What business sectors did Bold Eagle target?

The SPAC targeted media, entertainment, and related technology businesses with durable revenue streams in North America. The sponsors' prior deals focused on content distribution, mobile gaming, and digital media platforms — areas where Sloan and Sagansky brought direct operational and strategic experience spanning decades in Hollywood and broadcast television.

How is Bold Eagle related to Sloan and Sagansky's other SPACs?
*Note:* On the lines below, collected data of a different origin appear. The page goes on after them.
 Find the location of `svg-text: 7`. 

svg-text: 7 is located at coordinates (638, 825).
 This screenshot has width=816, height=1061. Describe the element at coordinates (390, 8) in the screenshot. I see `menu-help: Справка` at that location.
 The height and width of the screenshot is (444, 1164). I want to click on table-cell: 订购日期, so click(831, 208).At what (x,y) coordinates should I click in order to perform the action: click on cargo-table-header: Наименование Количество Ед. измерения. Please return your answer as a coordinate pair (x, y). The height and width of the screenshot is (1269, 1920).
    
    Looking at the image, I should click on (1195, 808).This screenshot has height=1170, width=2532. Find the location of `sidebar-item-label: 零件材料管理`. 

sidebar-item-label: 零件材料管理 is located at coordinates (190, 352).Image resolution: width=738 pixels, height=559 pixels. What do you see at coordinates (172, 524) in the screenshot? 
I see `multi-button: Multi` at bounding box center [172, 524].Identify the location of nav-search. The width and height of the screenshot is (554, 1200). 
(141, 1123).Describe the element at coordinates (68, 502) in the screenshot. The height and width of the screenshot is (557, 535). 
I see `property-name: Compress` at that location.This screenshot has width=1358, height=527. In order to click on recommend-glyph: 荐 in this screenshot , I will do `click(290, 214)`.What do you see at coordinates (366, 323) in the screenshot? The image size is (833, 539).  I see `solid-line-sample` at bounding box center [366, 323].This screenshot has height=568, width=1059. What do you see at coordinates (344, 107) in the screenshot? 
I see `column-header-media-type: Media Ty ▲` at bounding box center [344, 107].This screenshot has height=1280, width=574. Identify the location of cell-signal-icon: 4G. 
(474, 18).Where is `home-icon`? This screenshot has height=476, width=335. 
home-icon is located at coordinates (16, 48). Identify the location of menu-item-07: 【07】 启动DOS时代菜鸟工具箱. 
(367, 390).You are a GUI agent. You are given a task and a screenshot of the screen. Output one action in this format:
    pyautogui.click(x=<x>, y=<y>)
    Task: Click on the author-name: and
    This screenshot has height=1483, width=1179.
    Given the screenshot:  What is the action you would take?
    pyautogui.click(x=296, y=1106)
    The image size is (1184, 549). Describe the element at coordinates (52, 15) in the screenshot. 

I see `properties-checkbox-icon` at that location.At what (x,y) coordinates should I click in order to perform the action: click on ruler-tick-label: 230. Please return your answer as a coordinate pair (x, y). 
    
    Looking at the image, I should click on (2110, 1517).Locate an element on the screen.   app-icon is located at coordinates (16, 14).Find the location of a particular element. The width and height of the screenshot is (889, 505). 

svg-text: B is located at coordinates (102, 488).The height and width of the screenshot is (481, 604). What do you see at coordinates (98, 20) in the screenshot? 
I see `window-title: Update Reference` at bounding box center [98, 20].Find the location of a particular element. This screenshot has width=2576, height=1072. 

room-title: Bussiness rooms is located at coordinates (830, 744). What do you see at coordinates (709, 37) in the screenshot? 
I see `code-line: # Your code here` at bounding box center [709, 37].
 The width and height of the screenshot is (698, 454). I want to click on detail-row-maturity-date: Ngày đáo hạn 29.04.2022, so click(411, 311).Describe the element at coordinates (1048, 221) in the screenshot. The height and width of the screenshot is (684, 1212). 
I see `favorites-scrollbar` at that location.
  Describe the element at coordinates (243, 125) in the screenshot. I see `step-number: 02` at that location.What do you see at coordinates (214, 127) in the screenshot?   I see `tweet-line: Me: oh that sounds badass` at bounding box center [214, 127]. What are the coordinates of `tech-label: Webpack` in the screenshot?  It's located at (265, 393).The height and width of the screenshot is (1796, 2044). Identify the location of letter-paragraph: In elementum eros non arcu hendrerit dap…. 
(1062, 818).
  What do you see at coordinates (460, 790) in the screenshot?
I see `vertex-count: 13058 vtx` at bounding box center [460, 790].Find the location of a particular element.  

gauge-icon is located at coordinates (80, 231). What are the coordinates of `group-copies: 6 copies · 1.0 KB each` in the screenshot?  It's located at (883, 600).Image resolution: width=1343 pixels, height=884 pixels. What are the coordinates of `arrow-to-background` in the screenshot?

Bold Eagle was the eighth SPAC launched by the same core sponsor group across multiple serial vehicle names. The team maintained a consistent structure, legal counsel, and investor syndicate across each SPAC, operating the vehicles as sequential at-bats rather than separate enterprises. This repeat-player model allowed them to signal execution probability to target companies based on their unblemished seven-for-seven prior record.

Why did Bold Eagle liquidate rather than extend like other SPACs?

Facing a November 2022 deadline in a rapidly deteriorating SPAC market, the sponsors determined no available target met their quality threshold at an acceptable valuation. By liquidating, Sloan and Sagansky preserved their reputation for disciplined deal selection — a strategic trade-off, since forcing a substandard merger would have damaged their ability to raise future vehicles.